• [What you will do]: Every line below that has "menu" in it should be copied.

• [Source data]:
--- --- ---
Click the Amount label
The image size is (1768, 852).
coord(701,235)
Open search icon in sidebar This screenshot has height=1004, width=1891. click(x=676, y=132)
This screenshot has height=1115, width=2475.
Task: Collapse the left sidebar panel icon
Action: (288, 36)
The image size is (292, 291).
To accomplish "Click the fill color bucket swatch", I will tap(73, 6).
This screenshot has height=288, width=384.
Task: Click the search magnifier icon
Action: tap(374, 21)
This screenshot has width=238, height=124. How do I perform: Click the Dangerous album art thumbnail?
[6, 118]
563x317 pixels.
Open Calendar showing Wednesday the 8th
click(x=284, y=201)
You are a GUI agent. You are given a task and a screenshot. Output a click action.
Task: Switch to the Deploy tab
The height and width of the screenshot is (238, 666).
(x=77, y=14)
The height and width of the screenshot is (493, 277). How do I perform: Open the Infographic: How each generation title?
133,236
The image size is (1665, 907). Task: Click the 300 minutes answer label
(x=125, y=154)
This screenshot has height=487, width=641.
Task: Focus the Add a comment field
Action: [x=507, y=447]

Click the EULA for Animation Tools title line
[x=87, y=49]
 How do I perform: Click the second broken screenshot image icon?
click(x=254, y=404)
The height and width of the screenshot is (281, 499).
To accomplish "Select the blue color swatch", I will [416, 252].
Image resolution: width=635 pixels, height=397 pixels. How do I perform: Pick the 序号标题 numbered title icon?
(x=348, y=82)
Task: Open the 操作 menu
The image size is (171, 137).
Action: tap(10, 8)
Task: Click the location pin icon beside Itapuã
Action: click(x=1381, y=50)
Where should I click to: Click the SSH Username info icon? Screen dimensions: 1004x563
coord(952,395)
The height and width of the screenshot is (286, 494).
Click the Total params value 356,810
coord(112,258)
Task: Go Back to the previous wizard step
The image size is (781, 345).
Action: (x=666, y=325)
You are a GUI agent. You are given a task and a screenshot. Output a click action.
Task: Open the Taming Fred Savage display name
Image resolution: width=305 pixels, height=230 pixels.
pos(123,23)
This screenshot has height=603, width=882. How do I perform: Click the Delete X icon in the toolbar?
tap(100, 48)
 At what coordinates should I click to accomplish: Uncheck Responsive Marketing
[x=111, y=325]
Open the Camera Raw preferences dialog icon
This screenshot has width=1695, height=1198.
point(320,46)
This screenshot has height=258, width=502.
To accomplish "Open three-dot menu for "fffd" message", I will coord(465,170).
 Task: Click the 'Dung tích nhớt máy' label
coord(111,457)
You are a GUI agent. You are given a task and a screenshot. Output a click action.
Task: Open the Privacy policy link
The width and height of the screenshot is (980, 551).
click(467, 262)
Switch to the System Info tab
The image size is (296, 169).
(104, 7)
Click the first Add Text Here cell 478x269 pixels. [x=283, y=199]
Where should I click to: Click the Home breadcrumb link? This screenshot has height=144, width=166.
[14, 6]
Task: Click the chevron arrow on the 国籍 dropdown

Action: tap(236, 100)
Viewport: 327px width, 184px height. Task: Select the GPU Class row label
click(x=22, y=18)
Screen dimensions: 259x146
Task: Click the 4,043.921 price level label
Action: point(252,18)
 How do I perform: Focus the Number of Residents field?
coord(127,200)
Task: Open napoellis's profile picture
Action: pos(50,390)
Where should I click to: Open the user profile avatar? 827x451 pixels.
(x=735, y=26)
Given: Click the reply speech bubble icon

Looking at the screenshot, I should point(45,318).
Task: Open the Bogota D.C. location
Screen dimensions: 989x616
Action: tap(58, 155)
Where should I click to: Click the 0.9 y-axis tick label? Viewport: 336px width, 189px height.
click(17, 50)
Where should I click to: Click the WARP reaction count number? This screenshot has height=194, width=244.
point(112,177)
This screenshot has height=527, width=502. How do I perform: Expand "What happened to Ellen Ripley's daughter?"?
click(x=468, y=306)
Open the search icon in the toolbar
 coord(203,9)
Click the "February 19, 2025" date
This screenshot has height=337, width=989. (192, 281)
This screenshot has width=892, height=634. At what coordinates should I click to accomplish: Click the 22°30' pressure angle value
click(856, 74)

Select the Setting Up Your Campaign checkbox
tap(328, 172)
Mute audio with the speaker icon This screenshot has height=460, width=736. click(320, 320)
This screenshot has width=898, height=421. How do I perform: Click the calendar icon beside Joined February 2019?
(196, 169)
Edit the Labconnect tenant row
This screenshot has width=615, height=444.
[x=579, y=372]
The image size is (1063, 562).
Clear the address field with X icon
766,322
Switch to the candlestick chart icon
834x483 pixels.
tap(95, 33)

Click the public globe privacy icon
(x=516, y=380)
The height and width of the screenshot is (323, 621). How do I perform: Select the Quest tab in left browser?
--- --- ---
• [Solution for this exercise]:
Task: Open the 操作 menu
To accomplish "Open three-dot menu for "fffd" message", I will coord(465,170).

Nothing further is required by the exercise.